[What is being asked] From the line with "Fundación Afi (344, 2245)" to the line with "Insights (223, 21)", retype every line exactly, including those two, and leave out the rest of the data below.

====== Provided entries

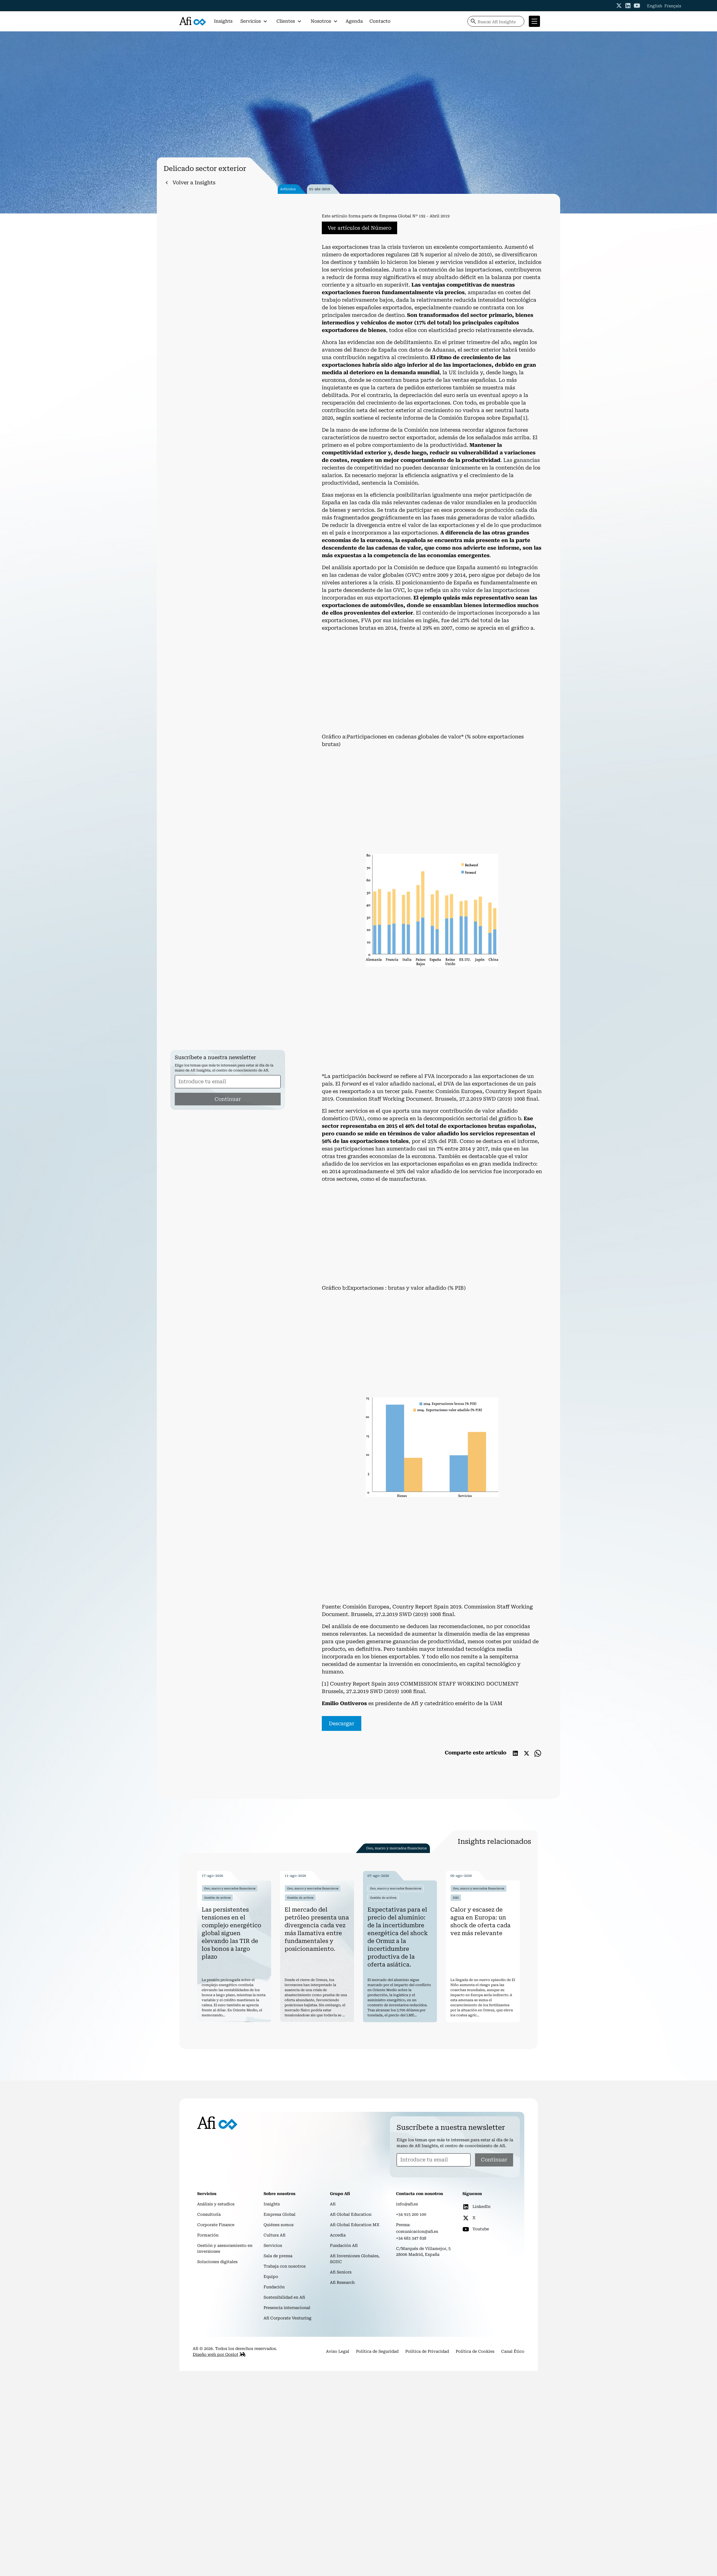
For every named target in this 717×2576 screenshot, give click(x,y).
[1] (524, 418)
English (654, 6)
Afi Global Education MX (355, 2224)
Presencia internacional (287, 2307)
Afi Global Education (350, 2214)
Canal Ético (512, 2351)
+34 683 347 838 (411, 2238)
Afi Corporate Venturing (287, 2318)
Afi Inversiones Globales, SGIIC (355, 2259)
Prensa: (403, 2224)
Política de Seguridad (377, 2351)
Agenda (354, 21)
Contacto (379, 21)
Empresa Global (279, 2214)
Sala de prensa (278, 2256)
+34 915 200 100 (411, 2214)
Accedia (338, 2235)
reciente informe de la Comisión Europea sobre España (451, 418)
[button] (254, 21)
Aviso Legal (337, 2351)
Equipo (271, 2276)
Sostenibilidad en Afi (284, 2297)
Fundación (274, 2287)
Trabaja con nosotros (285, 2266)
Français (672, 6)
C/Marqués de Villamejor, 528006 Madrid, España (423, 2251)
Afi (333, 2204)
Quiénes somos (279, 2224)
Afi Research (342, 2282)
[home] (192, 21)
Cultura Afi (274, 2235)
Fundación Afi (344, 2245)
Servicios (273, 2245)
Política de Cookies (475, 2351)
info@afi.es (407, 2204)
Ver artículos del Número (359, 228)
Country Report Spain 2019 (426, 1607)
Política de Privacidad (427, 2351)
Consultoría (209, 2214)
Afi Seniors (340, 2272)
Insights (223, 21)
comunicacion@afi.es (417, 2231)
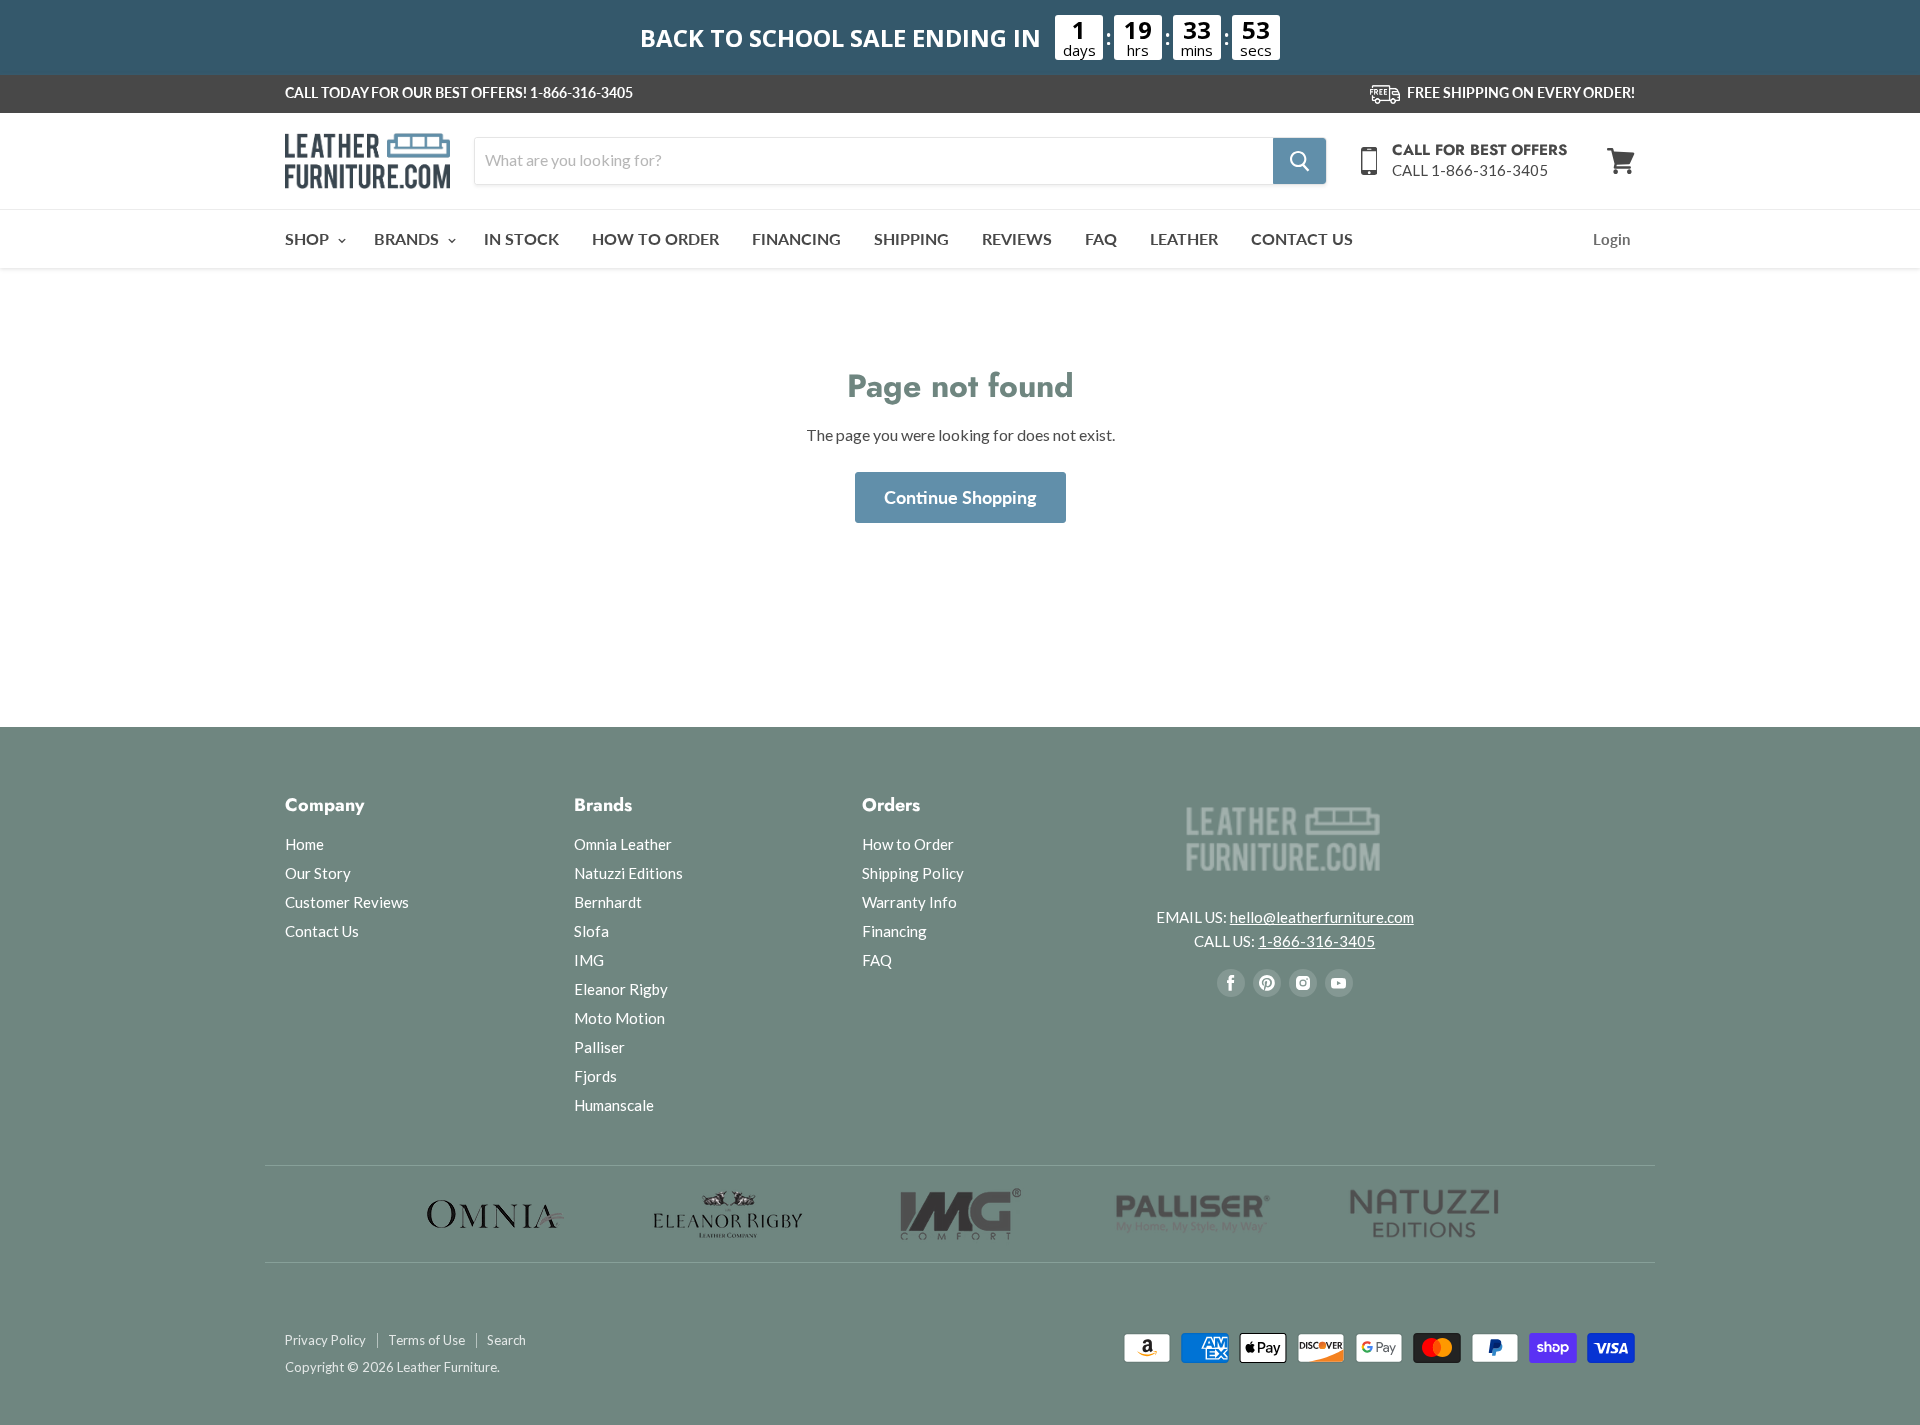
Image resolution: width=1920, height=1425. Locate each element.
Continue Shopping (960, 497)
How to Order (908, 844)
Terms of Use (426, 1340)
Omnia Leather (623, 844)
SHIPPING (911, 238)
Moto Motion (619, 1018)
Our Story (318, 873)
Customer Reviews (347, 902)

============

[Solved problem]
Fundación Afi (344, 2245)
Servicios (273, 2245)
Política de Cookies (475, 2351)
info@afi.es (407, 2204)
Ver artículos del Número (359, 228)
Country Report Spain 2019 (426, 1607)
Política de Privacidad (427, 2351)
Consultoría (209, 2214)
Afi Seniors (340, 2272)
Insights (223, 21)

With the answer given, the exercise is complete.